Oui, oui, je dois tout espérer ;
Tout est prêt pour vous délivrer.
Oui... oui... je peux tout espérer :
L'amour vous protège et m'inspire.
Votre malheur m'a fait pleurer ;
Mais en trompant ce Turc que je fais soupirer,
Je suis prête à mourir de rire.
LE BARON.
Lorsque vous me voyez une étrille à la main,
Si vous riez, c'est de moi-même.
Je l'ai bien mérité : dans ma grandeur suprême,
J'étais indigne, hélas ! du pouvoir souverain,
Et du charmant objet que j'aime.
IRÈNE.
Non, le destin volage
Ne peut rien sur mon cœur.
Je vous aimai dans la grandeur ;
Je vous aime dans l'esclavage.
Rien ne peut nous humilier ;
Et quand mon tendre amant devient un muletier,
Je l'en aime encor davantage.
(Elle répète.)
Et quand mon tendre amant devient un muletier,
Je l'en aime encor davantage.
LE BARON.
Il faut donc mériter un si parfait amour :
Ainsi que mon destin je change en un seul jour ;
Irène et mes malheurs éveillent mon courage.
(A ses vassaux, qui paraissent un armes.)
Amis, le fer en main, frayons-nous un passage
Dans nos propres foyers ravis par ces brigands.
Enchaînons, à leur tour, ces vainqueurs insolents
Plongés dans leur ivresse, et se livrant en proie
A la sécurité de leur brutale joie.
Vous, gardez cette porte ; et vous, vous m'attendrez
Près de ma chambre même, au haut de ces degrés
Qui donnent au palais une secrète issue.
J'en ouvrirai la porte au public inconnue.
Je veux que de ma main le corsaire soit pris.

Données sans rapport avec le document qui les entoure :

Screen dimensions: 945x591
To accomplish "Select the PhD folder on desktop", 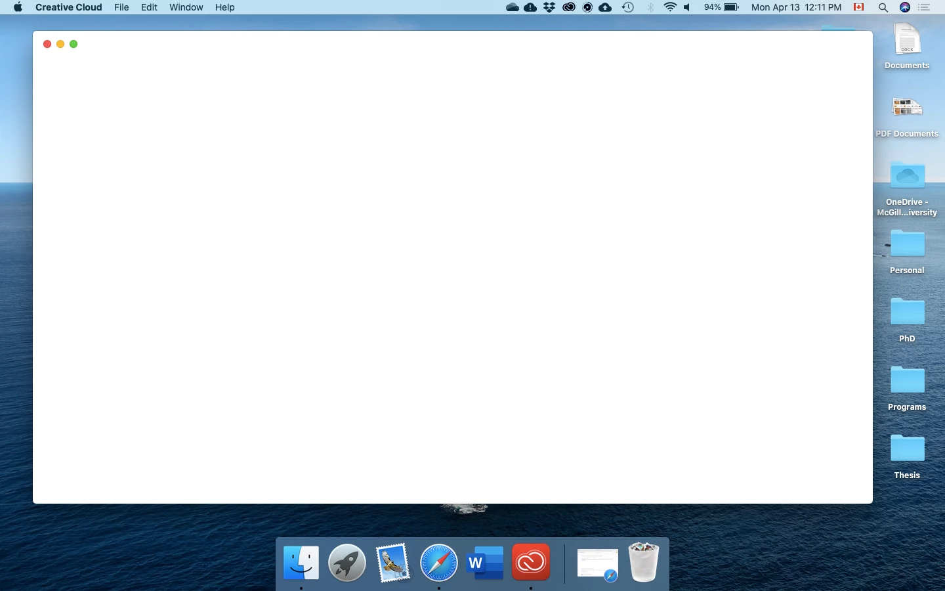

Dans le même moment appelez à grands cris
Tous les bons citoyens au secours de leur maître :
Frappez, percez, tuez, jetez par la fenêtre,
Quiconque à ma valeur osera résister.
(à Irène.)
Déesse de mon cœur, c'est trop vous arrêter :
Allez à ce festin que le vainqueur prépare.
Je lui destine un plat qu'il pourra trouver rare ;
Et j'espère ce soir, plus heureux qu'au matin,
De manger le rôti qu'on cuit pour le vilain.
IRÈNE.
J'y cours ; vous m'y verrez : mais que votre tendresse
Ne s'effarouche pas si de quelque caresse
Je daigne encourager ses désirs effrontés :
Ce ne sont point, seigneur, des infidélités :
Je ne pense qu'à vous, quand je lui dis que j'aime ;
En buvant avec lui, je bois avec vous-même ;
En acceptant son cœur je vous donne le mien.
Il faut un petit mal souvent pour un grand bien.
(Elle sort.)
SCÈNE II.
LE BARON, à ses vassaux.
Allons donc, mes amis, hâtons-nous de nous rendre
Au souper où l'Amour avec Mars doit m'attendre.
Le temps est précieux : je cours quelque hasard
D'être un peu passé maître, et d'arriver trop tard.
Faites de point en point ce que j'ai su prescrire ;
Gardez de vous méprendre, et laissez-vous conduire.
Avancez à tâtons sous ces longs souterrains :
De la gloire bientôt ils seront les chemins.
SCÈNE III.
(Le théâtre représente une jolie salle à manger.)
ABDALLA, IRÈNE, seuls à table, sans domestiques.
IRÈNE, un verre en main, chante.
Ah ! Quel plaisir
De boire avec son corsaire !
Chaque coup que je bois augmente mon désir
De boire encore, et de lui plaire.
Verse, verse, mon bel amant :
Ah ! Que tu verses tendrement
Tous les feux d'amour dans mon verre !
ABDALLA.
Si, si brindisi a te,
Amate, bevete, ridete.
Si, si, brindisi a te,
Questo vino di Champagna
A te somiglia,
Incanta tutta la terra,
Li christiani,
Li musulmani.
Begli occhi, scintillate
Al par del vino spumante.
Si, si brindisi a te,
(Tous deux ensemble.)
Si, si brindisi a te,
Amate, bevete, ridete.
Si, si, brindisi a te, etc.
(Ils dansent ensemble, le verre à la main, en chantant.)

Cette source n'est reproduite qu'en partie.